Content-Transfer-Encoding: 7bit
X-ISI-4-43-8-MailScanner: Found to be clean
X-MailScanner-From: touch@isi.edu
Archived-At: http://mailarchive.ietf.org/arch/msg/tcpm/jh0F6fxRratSUpRzEADeILr8xN4
Cc: "tcpm@ietf.org" <tcpm@ietf.org>
Subject: Re: [tcpm] More TCP option space on SYNs
X-BeenThere: tcpm@ietf.org
X-Mailman-Version: 2.1.15
Precedence: list
List-Id: TCP Maintenance and Minor Extensions Working Group <tcpm.ietf.org>
List-Unsubscribe: <https://www.ietf.org/mailman/options/tcpm>, <mailto:tcpm-request@ietf.org?subject=unsubscribe>
List-Archive: <http://www.ietf.org/mail-archive/web/tcpm/>
List-Post: <mailto:tcpm@ietf.org>
List-Help: <mailto:tcpm-request@ietf.org?subject=help>
List-Subscribe: <https://www.ietf.org/mailman/listinfo/tcpm>, <mailto:tcpm-request@ietf.org?subject=subscribe>
X-List-Received-Date: Sat, 31 May 2014 19:21:27 -0000

Hi, Bob,

On 5/31/2014 11:19 AM, Bob Briscoe wrote:
> Joe,
>
> Thx for consolidating this thread. I've given it a new subject line.
>
> 1) You've silently made an important alteration to the proposed
> protocol. You've put the extra-options directly in the TCP option space
> of the C-SYN, not within the payload.

I hadn't assumed that; I was describing only which SYN carried which 
options, not where they were. As you do, I was assuming the C-SYN 
options were in the data space.

To be clear, in my variant - using data outside the sync'd connection 
(with ACK clear), the option space is similarly in the data portion of 
the 'extra' segment.

> Yes, your altered proposal is cleaner. However, don't imagine I didn't
> think of this. I did and I deliberately didn't do it this way.We have a
> choice:
>          clean and vulnerable vs. messy but robust.
>
> I'm not wedded to using port 80 and http headers, but this is perhaps
> the most pragmatic approach.

That's fraught with a whole slew of other problems, notably the 
middleboxes that currently try to translate, proxy, or otherwise modify 
anything they see as port 80.

Further, that would limit the number of pending connections.

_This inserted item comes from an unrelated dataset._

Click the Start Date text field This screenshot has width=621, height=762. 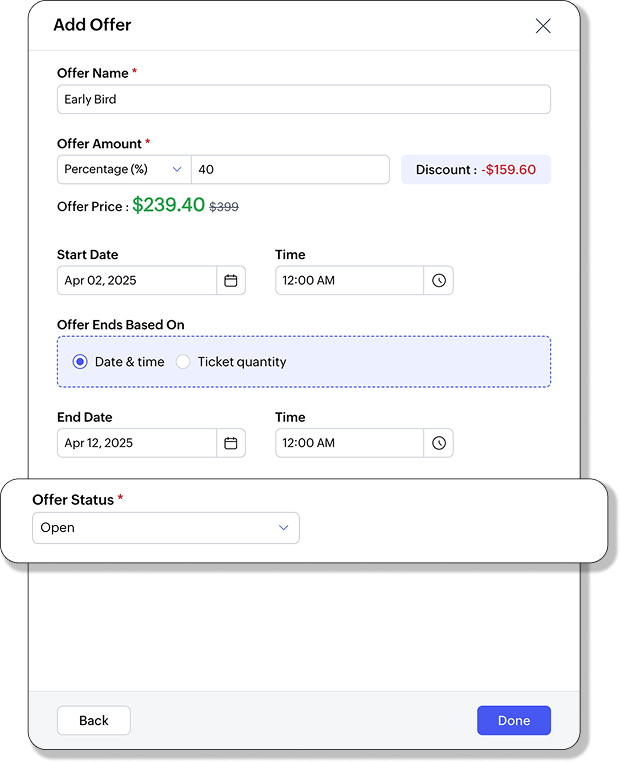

> It will be really unorthodox to define such
> a protocol I know. We would have to say something like
>
>          "The dst port of the C-SYN MUST be 80, and the payload MUST start
>          with the constant magic_token, where
>          magic_token = 'PUT / HTTP/1.1<CRLF>Connection : DSO<CRLF><CRLF>'
>          "
>
> I'm sorry if even thinking about this makes you feel dirty :|
>
> Other suggestions for inner protocols are welcome, including tunnelled
> protocols, as long as middleboxes widely forward them, given their dst
> port.

I don't see what this gets us other than potential interactions. There's 
no reason to use HTTP to format TCP options, and it would necessitate 
new encodings and new processing for existing options that might end up 
in the extended space.

> 2) The main problem with your notation is it doesn't say /where/ the
> info is placed.

EDO says the options are at the head of the data segment, just with a 
longer pointer - the same way as current options.

For extending the SYN using a separate segment - whether a C-SYN or 
unsync'd data segment - the data similarly comes at the head of the 
data, just that there's no user data permitted after it.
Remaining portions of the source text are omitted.